** Source material follows **

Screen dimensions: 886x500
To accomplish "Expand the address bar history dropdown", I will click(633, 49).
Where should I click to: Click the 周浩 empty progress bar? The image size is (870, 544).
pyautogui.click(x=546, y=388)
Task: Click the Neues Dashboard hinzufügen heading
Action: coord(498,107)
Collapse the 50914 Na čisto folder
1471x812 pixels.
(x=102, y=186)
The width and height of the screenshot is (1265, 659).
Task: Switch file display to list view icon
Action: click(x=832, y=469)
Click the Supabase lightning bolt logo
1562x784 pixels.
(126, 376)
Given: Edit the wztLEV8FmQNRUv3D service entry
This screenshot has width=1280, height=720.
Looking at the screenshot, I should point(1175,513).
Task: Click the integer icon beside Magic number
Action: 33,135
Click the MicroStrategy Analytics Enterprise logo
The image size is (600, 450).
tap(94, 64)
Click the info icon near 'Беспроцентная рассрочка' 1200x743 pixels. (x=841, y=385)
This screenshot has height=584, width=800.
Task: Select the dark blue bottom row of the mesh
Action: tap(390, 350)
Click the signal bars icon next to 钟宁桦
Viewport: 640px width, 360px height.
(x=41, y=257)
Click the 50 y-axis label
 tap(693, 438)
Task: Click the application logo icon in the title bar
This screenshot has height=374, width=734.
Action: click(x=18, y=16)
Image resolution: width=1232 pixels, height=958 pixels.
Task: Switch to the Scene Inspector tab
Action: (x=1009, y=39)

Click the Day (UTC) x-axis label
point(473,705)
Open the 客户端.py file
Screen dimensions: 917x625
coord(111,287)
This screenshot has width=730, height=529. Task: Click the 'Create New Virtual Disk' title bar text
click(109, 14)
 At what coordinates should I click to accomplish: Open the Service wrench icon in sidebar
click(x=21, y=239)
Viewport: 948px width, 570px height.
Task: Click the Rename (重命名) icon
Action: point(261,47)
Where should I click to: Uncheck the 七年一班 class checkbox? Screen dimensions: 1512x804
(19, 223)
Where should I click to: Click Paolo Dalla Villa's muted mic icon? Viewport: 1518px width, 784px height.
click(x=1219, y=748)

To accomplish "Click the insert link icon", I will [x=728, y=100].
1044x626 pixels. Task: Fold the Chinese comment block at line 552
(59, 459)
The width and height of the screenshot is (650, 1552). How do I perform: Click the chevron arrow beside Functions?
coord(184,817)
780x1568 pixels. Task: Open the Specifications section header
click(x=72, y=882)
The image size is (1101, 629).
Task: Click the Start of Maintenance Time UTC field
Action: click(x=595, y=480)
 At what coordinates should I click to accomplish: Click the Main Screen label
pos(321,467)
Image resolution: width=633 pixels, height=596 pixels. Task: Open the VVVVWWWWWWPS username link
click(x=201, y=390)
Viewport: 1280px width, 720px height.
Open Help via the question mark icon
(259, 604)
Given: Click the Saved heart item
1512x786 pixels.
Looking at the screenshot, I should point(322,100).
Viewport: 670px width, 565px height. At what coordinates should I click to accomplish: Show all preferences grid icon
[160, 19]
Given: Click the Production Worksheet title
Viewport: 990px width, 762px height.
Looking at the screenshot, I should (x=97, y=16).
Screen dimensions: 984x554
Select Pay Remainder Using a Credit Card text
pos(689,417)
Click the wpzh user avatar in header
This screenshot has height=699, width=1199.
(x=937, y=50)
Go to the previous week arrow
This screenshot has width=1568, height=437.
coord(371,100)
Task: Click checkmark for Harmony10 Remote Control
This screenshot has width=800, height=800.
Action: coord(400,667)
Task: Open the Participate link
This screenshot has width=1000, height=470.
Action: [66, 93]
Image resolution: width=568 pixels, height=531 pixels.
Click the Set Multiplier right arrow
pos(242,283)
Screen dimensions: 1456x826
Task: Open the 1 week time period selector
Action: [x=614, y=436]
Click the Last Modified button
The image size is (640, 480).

** End of Source material **

Exercise objective: Retype all of the records so that every line matches the original exactly.

Result of this exercise:
Screen dimensions: 886x500
To accomplish "Expand the address bar history dropdown", I will click(633, 49).
Where should I click to: Click the 周浩 empty progress bar? The image size is (870, 544).
pyautogui.click(x=546, y=388)
Task: Click the Neues Dashboard hinzufügen heading
Action: coord(498,107)
Collapse the 50914 Na čisto folder
1471x812 pixels.
(x=102, y=186)
The width and height of the screenshot is (1265, 659).
Task: Switch file display to list view icon
Action: click(x=832, y=469)
Click the Supabase lightning bolt logo
1562x784 pixels.
(126, 376)
Given: Edit the wztLEV8FmQNRUv3D service entry
This screenshot has width=1280, height=720.
Looking at the screenshot, I should point(1175,513).
Task: Click the integer icon beside Magic number
Action: 33,135
Click the MicroStrategy Analytics Enterprise logo
The image size is (600, 450).
tap(94, 64)
Click the info icon near 'Беспроцентная рассрочка' 1200x743 pixels. (x=841, y=385)
This screenshot has height=584, width=800.
Task: Select the dark blue bottom row of the mesh
Action: tap(390, 350)
Click the signal bars icon next to 钟宁桦
Viewport: 640px width, 360px height.
(x=41, y=257)
Click the 50 y-axis label
 tap(693, 438)
Task: Click the application logo icon in the title bar
This screenshot has height=374, width=734.
Action: click(x=18, y=16)
Image resolution: width=1232 pixels, height=958 pixels.
Task: Switch to the Scene Inspector tab
Action: (x=1009, y=39)

Click the Day (UTC) x-axis label
point(473,705)
Open the 客户端.py file
Screen dimensions: 917x625
coord(111,287)
This screenshot has width=730, height=529. Task: Click the 'Create New Virtual Disk' title bar text
click(109, 14)
 At what coordinates should I click to accomplish: Open the Service wrench icon in sidebar
click(x=21, y=239)
Viewport: 948px width, 570px height.
Task: Click the Rename (重命名) icon
Action: point(261,47)
Where should I click to: Uncheck the 七年一班 class checkbox? Screen dimensions: 1512x804
(19, 223)
Where should I click to: Click Paolo Dalla Villa's muted mic icon? Viewport: 1518px width, 784px height.
click(x=1219, y=748)

To accomplish "Click the insert link icon", I will [x=728, y=100].
1044x626 pixels. Task: Fold the Chinese comment block at line 552
(59, 459)
The width and height of the screenshot is (650, 1552). How do I perform: Click the chevron arrow beside Functions?
coord(184,817)
780x1568 pixels. Task: Open the Specifications section header
click(x=72, y=882)
The image size is (1101, 629).
Task: Click the Start of Maintenance Time UTC field
Action: click(x=595, y=480)
 At what coordinates should I click to accomplish: Click the Main Screen label
pos(321,467)
Image resolution: width=633 pixels, height=596 pixels. Task: Open the VVVVWWWWWWPS username link
click(x=201, y=390)
Viewport: 1280px width, 720px height.
Open Help via the question mark icon
(259, 604)
Given: Click the Saved heart item
1512x786 pixels.
Looking at the screenshot, I should point(322,100).
Viewport: 670px width, 565px height. At what coordinates should I click to accomplish: Show all preferences grid icon
[160, 19]
Given: Click the Production Worksheet title
Viewport: 990px width, 762px height.
Looking at the screenshot, I should (x=97, y=16).
Screen dimensions: 984x554
Select Pay Remainder Using a Credit Card text
pos(689,417)
Click the wpzh user avatar in header
This screenshot has height=699, width=1199.
(x=937, y=50)
Go to the previous week arrow
This screenshot has width=1568, height=437.
coord(371,100)
Task: Click checkmark for Harmony10 Remote Control
This screenshot has width=800, height=800.
Action: coord(400,667)
Task: Open the Participate link
This screenshot has width=1000, height=470.
Action: [66, 93]
Image resolution: width=568 pixels, height=531 pixels.
Click the Set Multiplier right arrow
pos(242,283)
Screen dimensions: 1456x826
Task: Open the 1 week time period selector
Action: [x=614, y=436]
Click the Last Modified button
The image size is (640, 480).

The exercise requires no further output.